It is challenging to propel momentum through the eight days of Passover, as for many the taste of matzah has worn when the concluding days arrive. The first two days are joyous, with the excitement of the seder on each evening. The intermediate days, chol hamoed, slowly lose enthusiasm. While there are special Torah readings on the last two days, such as the thrilling shirat hayam and the beautiful piyyut yom layabasha on the seventh day, and this year, the chanting of Shir Hashirim in addition to Yizkor on the eighth, these observances are anticlimactic to the first two seders. Where can we find a bit of extra enthusiasm to end the festival joyously?
The Torah reading for the eighth day of Passover provides us with encouragement.
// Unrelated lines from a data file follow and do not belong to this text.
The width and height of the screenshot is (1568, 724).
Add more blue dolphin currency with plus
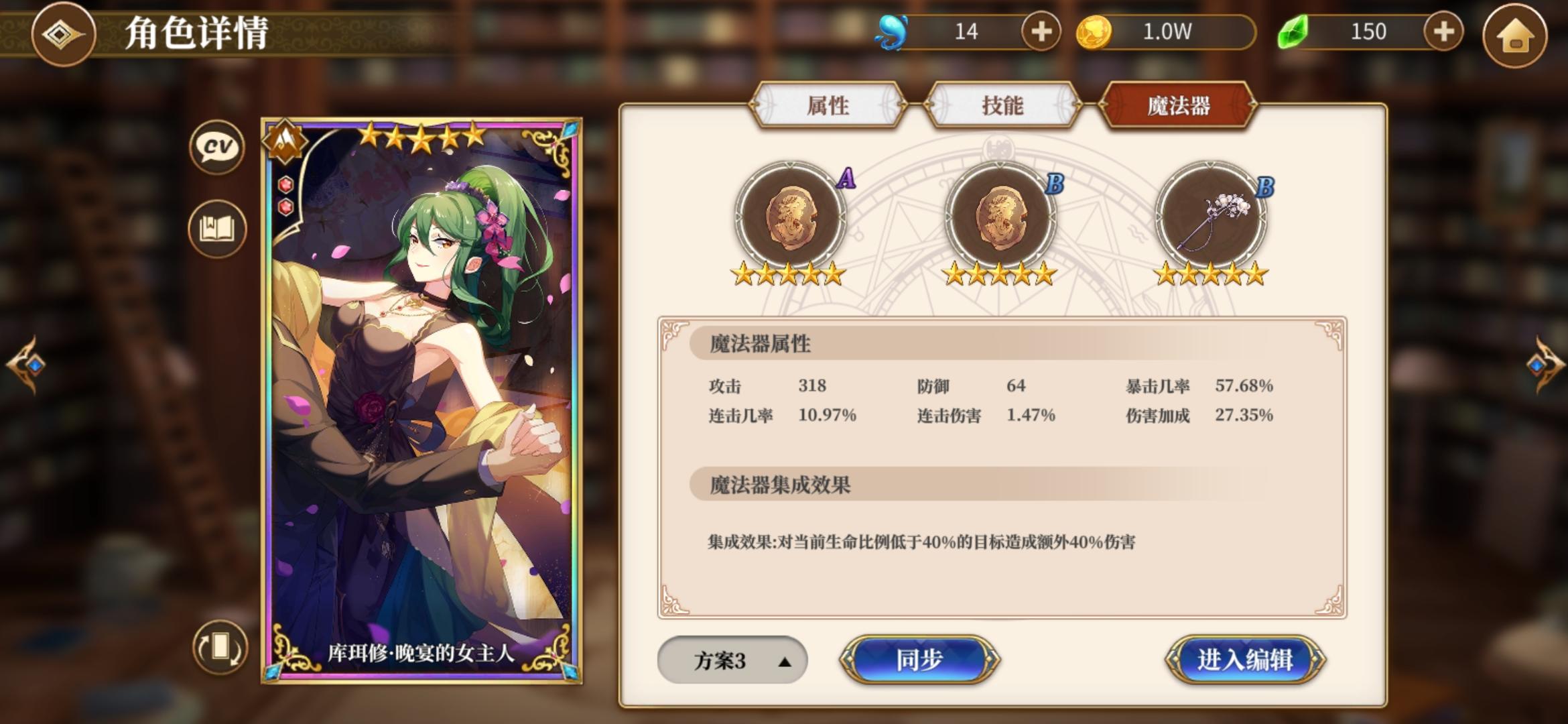(x=1041, y=32)

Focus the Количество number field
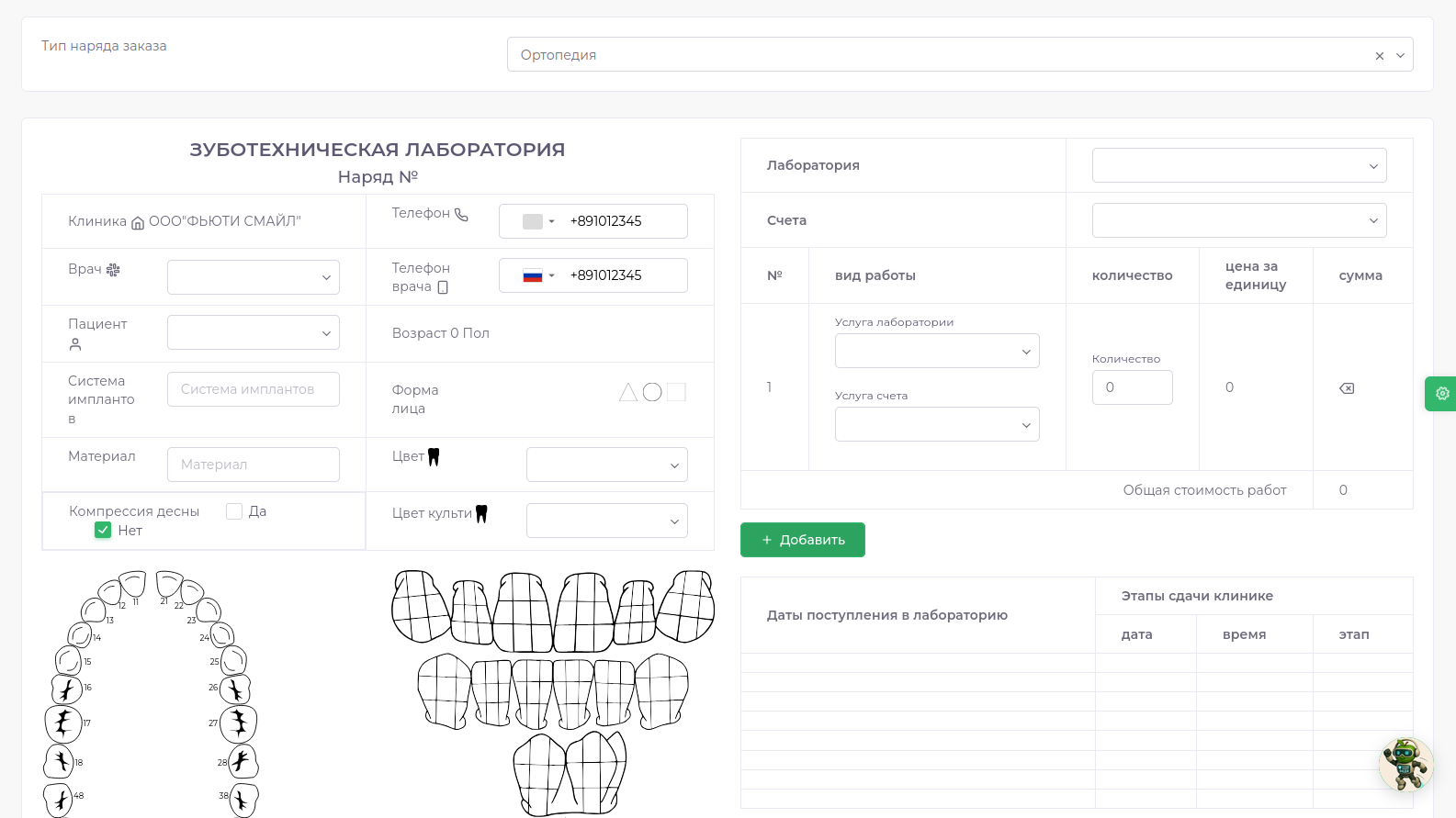(x=1132, y=387)
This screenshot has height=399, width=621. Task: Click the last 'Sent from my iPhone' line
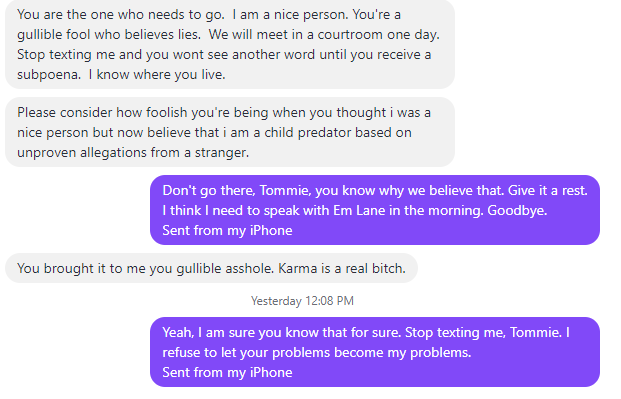(227, 372)
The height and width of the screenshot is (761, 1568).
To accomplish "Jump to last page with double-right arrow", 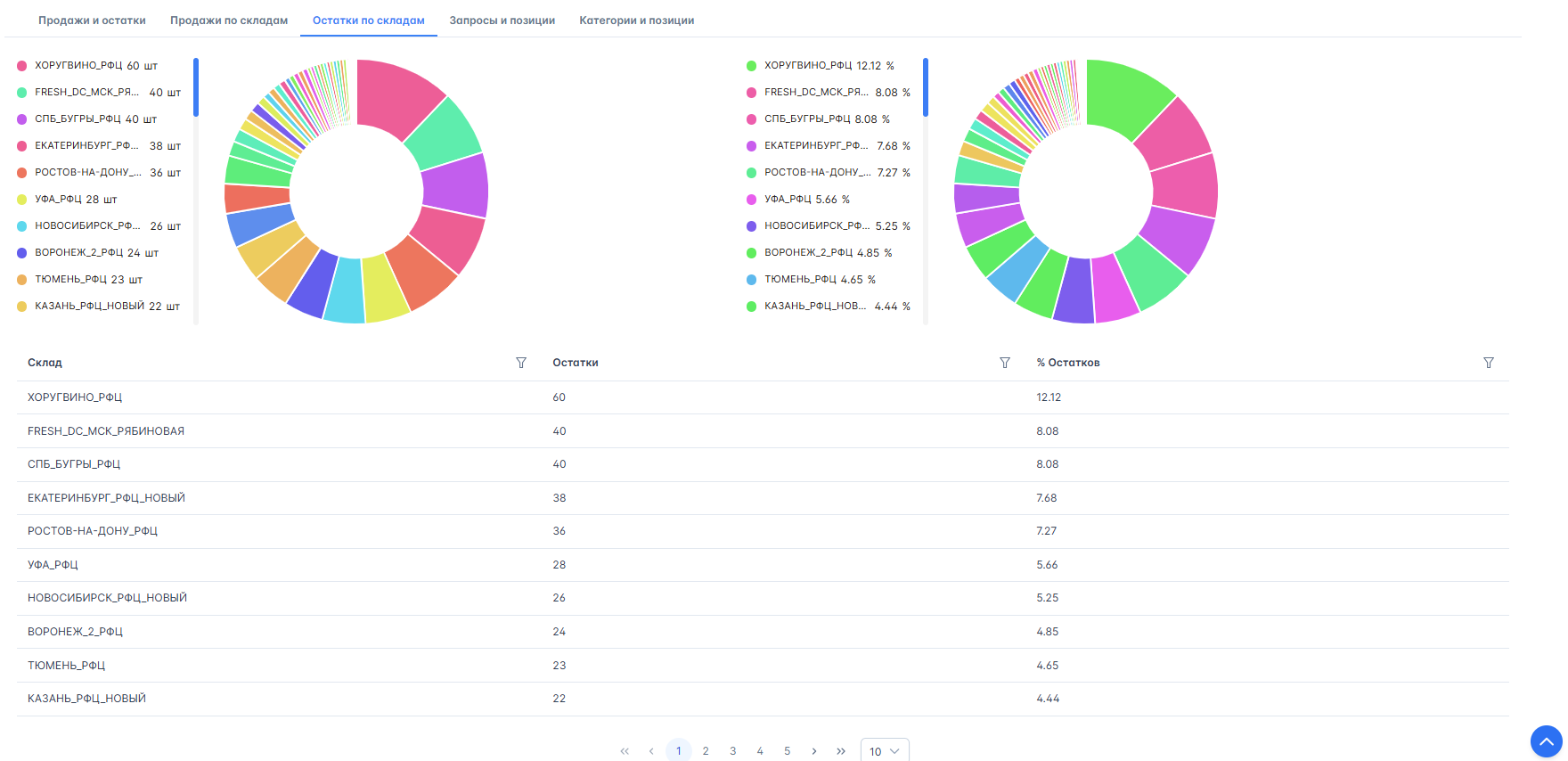I will coord(841,751).
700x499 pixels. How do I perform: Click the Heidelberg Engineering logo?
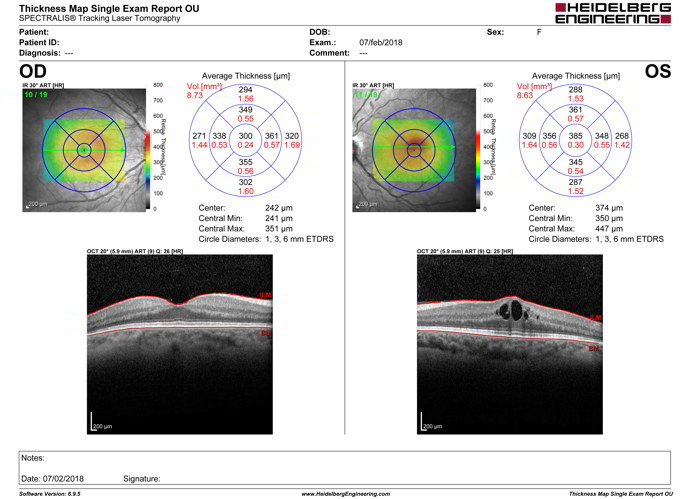[x=623, y=13]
Taken from the portion Re’eh, we read in Deuteronomy 14:22 that the farmer is to set aside a tithe to be brought to a place chosen by G-d. If the place chosen is too far, the farmer is permitted to convert it to money. We then read the following: “Wrap up the money and take it with you to the place that the Lord your G-d has chosen, and spend the money on anything you want — cattle, sheep, wine or other intoxicant, or anything you may desire. And you shall feast there, in the presence of the Lord your G-d, and rejoice with your household. But do not neglect the Levite in your community, for he has no hereditary portion as you have.”
We are commanded to celebrate by purchasing any food and beverage that we wish, and celebrate in G-d’s presence. The Mishnah tells us explicitly that “anything you may desire” refers only to items that you will consume at this feast, and may not be spent on things such as clothing. However, amid the festivities, we must not forget the Levite in our midst.
This law probably was created to encourage ancient Israelite farmers to travel to the Holy Temple more frequently than the three pilgrimage festivals. While the traditional roles of the Levites do not exist due to the destruction of the Temples, we can find suitable people in need within our community and beyond that would value our beneficence. Perhaps you asked all the guests at your seder to contribute a certain amount per person to an appropriate charity, or send you that sum so that you could then contribute an even larger amount to the charity that you deemed proper. This act of tzedakah is no doubt pleasing to G-d and will perhaps speed up the day when Elijah the Prophet will appear.
May your concluding days of Passover be joyous and celebratory, and may those in need also find a reason to celebrate.
Chag sameach! PJC
Jeffrey Myers is the rabbi/hazzan of Tree of Life*Or L’Simcha in Squirrel Hill. This column is a service of the Greater Pittsburgh Rabbinic Association.